UK Chancellor Jeremy Hunt is likely to take an ax to the welfare bill to find savings for tax cuts in next week’s Autumn Statement because room for maneuver against his fiscal rules will be “wafer thin,” according to an analysis by Bloomberg Economics.

Dan Hanson, senior UK economist at Bloomberg Economics, said Hunt will have just £11 billion ($13.7 billion) to spare against his key fiscal rule, which requires debt to fall as a share of gross domestic product in the fifth year of the forecast.

If the spending watchdog, the Office for Budget Responsibility, cuts its trend growth forecast by just a quarter of a percent, Hunt’s headroom will be more than wiped out. That would force him to find £9 billion to fill the hole.

“We’re not expecting the Autumn Statement to be game-changing for the economic outlook — the fiscal arithmetic simply doesn’t allow for it,” Hanson said. Bloomberg Economics’ estimate of headroom is roughly in line with the £13 billion projected by the Resolution Foundation.

Bloomberg has reported that the government is considering cuts to welfare totaling as much as £5 billion to raise some money for giveaways, potentially halving the 40% rate of inheritance tax and lowering stamp duty.

Hunt also wants to extend full expensing, a 100% tax relief on capital investment which saves companies 25p in every £1 spent. That costs £10 billion initially, but the bill declines over time. He is also expected to scrap a planned uprating in fuel duty at a cost of £3 billion.

Last week Hunt said, “When it comes to personal tax cuts, there are no short cuts. You have to control the growth in public spending.

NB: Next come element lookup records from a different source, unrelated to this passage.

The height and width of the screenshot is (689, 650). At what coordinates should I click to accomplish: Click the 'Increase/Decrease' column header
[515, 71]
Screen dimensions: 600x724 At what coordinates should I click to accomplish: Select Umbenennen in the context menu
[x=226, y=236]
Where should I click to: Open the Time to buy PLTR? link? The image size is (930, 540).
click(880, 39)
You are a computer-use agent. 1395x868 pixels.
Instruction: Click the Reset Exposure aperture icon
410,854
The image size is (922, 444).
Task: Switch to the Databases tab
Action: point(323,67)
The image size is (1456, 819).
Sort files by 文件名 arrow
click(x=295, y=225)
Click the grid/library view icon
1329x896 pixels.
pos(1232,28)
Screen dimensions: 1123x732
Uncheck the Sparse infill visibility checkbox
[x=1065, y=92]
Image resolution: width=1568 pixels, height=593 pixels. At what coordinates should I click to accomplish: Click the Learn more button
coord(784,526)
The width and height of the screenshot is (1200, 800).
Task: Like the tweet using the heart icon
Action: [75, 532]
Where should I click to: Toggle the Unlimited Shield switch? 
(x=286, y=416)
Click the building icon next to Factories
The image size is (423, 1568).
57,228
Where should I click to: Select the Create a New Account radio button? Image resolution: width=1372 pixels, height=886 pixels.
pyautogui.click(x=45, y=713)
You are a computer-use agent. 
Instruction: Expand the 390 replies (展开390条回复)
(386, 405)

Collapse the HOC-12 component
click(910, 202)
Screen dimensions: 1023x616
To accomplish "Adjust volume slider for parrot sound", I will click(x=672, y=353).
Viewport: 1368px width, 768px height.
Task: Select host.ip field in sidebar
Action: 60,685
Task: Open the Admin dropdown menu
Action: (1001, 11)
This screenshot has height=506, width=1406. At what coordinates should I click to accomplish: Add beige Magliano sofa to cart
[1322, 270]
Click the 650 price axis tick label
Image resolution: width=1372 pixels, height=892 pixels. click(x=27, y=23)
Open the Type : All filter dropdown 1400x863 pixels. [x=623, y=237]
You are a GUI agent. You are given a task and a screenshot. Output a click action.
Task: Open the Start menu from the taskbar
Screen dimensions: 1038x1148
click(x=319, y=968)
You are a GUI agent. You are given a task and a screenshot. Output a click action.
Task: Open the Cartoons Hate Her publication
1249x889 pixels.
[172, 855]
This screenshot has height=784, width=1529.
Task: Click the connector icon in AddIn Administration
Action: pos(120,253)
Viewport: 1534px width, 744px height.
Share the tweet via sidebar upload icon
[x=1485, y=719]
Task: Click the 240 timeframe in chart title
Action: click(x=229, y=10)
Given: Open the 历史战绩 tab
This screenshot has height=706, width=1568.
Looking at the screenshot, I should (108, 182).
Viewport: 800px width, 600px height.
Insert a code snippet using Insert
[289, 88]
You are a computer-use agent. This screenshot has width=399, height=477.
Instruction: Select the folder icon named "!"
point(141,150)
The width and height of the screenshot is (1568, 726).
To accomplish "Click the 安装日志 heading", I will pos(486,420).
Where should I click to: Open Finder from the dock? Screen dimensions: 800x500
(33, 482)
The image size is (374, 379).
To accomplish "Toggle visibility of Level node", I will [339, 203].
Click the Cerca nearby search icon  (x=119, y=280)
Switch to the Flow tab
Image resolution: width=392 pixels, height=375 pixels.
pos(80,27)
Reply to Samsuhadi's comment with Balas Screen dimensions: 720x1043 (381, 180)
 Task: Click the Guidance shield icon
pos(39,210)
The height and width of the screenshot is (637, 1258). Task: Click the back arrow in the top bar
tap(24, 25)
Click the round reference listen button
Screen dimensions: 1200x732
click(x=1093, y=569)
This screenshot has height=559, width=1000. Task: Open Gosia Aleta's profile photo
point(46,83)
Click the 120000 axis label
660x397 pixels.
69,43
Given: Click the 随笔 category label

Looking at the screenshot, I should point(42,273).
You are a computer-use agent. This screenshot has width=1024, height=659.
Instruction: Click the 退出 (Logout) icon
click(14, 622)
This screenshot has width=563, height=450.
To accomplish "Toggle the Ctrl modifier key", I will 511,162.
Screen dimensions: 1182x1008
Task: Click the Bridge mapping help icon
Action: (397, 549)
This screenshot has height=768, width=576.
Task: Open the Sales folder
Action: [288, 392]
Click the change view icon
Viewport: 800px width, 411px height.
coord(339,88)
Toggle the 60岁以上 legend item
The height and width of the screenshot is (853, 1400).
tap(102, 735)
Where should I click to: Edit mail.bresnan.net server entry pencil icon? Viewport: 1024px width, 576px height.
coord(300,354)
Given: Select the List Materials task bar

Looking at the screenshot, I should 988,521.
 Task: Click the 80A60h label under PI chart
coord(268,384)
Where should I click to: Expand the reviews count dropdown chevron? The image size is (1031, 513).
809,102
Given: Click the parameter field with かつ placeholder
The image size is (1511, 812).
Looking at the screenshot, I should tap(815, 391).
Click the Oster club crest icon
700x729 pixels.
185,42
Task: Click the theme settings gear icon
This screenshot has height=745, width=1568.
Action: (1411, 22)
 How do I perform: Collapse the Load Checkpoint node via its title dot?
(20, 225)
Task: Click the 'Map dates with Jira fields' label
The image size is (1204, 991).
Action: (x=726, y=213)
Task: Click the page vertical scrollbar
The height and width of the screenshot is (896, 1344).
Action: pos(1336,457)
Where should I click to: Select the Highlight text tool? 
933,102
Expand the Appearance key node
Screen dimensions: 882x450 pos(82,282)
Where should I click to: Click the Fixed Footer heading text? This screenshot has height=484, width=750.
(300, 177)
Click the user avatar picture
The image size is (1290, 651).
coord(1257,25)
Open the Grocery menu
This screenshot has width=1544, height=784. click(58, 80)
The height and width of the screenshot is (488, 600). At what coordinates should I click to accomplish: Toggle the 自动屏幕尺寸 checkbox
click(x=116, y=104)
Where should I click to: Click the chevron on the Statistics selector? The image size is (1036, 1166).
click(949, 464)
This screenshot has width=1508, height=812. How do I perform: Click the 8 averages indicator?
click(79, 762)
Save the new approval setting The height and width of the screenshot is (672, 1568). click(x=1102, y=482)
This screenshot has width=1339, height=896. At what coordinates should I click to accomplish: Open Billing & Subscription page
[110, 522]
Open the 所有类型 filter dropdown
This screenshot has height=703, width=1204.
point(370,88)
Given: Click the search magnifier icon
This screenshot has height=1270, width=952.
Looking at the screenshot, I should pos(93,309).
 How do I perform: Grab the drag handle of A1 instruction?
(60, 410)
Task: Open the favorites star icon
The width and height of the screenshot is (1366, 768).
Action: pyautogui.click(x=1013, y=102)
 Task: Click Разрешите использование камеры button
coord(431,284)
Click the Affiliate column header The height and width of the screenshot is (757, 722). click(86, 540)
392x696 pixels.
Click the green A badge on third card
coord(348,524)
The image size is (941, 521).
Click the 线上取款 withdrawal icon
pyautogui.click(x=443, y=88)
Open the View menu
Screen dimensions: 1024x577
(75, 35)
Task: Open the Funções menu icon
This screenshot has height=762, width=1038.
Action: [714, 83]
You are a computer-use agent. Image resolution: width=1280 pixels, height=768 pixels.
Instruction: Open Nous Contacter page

You need to reform the welfare system.” He added that it would be “an autumn statement for growth.”

Hanson cautioned the Chancellor against trying to fiddle the numbers to allow for tax cuts by penciling in more unspecified departmental spending reductions at the end of the forecast.

“We would warn that further slashing an area of spending that has been one of the main victims of austerity and is now under significant pressure from high inflation, is not credible,” he said.